Description of the task: Replace every "screenshot" with "screen capture" in the records below, keeping everything else the same, and leave out the pictures.

___ Records for the exercise

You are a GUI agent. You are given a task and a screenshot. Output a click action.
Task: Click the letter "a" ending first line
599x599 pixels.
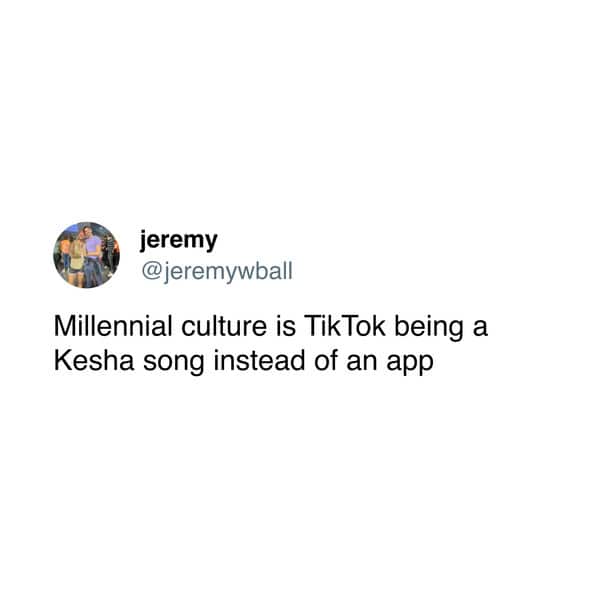tap(480, 329)
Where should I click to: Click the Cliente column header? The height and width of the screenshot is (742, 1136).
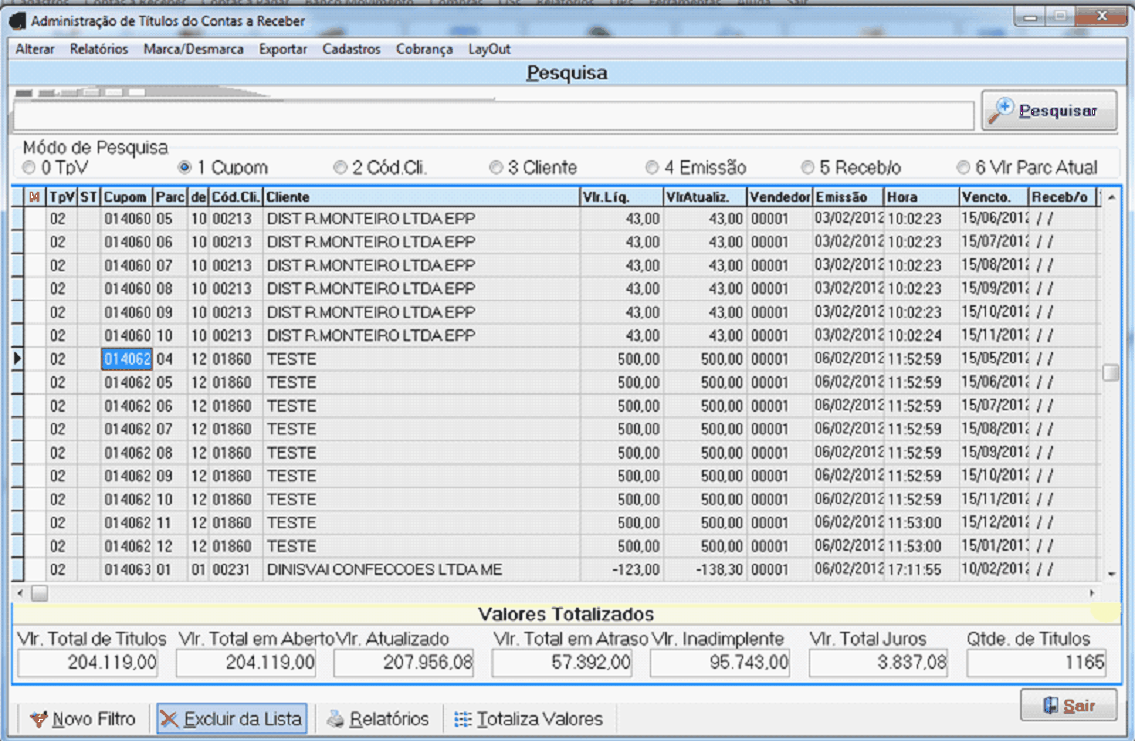420,198
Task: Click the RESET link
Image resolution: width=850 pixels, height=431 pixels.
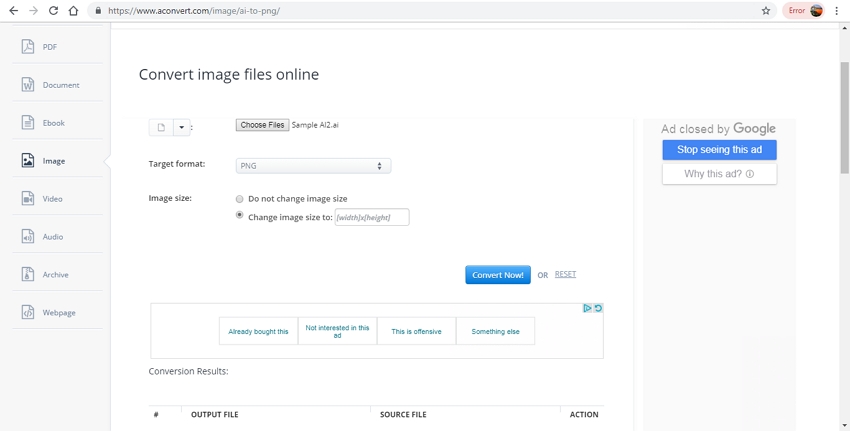Action: [x=565, y=274]
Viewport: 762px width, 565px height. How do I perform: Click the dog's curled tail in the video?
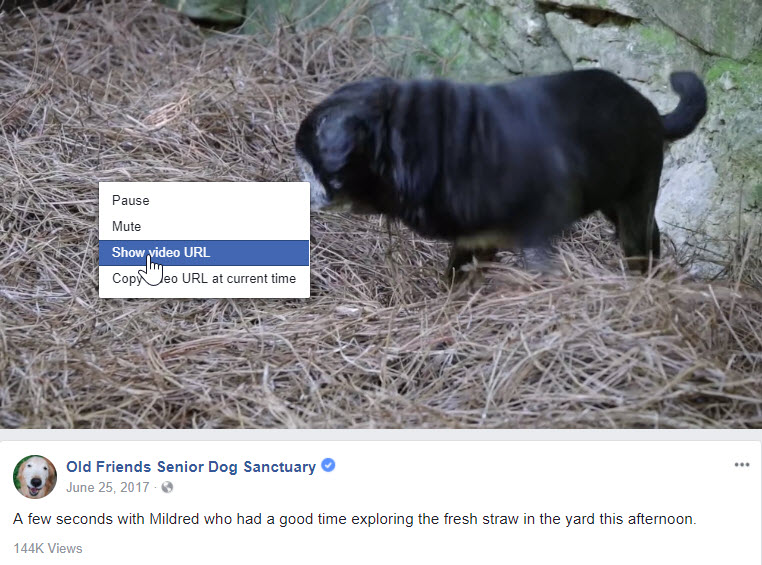[x=684, y=104]
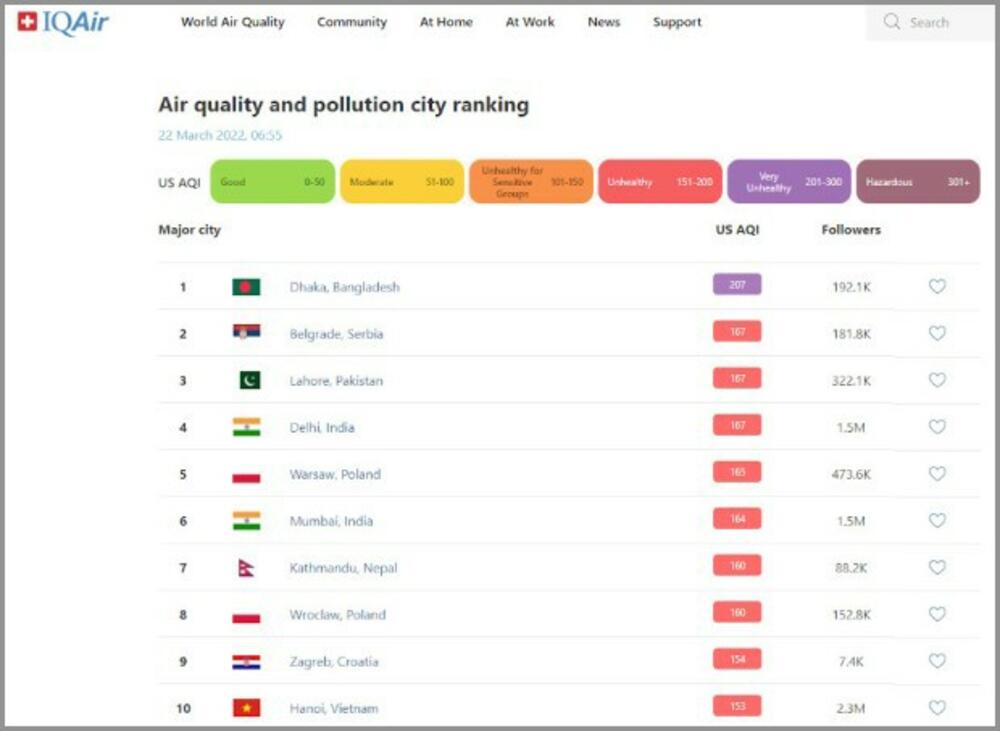Screen dimensions: 1000x731
Task: Click the Serbia flag beside Belgrade
Action: 246,333
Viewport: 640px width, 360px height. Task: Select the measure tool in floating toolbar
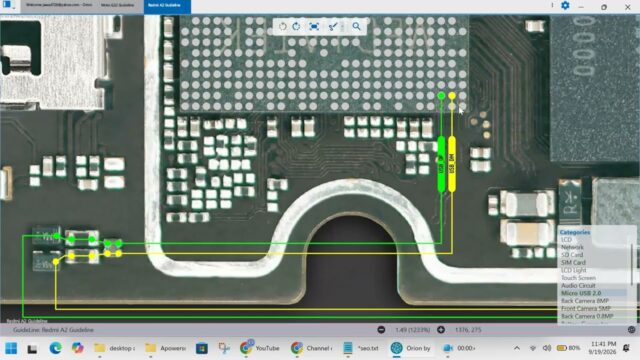pyautogui.click(x=333, y=27)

______

Written solution:
You are a GUI agent. You are given a task and a screen capture. Output a click action.
Task: Click the letter "a" ending first line
599x599 pixels.
tap(480, 329)
Where should I click to: Click the Cliente column header? The height and width of the screen capture is (742, 1136).
420,198
Task: Click the RESET link
Image resolution: width=850 pixels, height=431 pixels.
Action: [x=565, y=274]
Viewport: 762px width, 565px height. How do I perform: Click the dog's curled tail in the video?
[x=684, y=104]
Screen dimensions: 1000x731
Task: Click the Serbia flag beside Belgrade
Action: 246,333
Viewport: 640px width, 360px height. Task: Select the measure tool in floating toolbar
pyautogui.click(x=333, y=27)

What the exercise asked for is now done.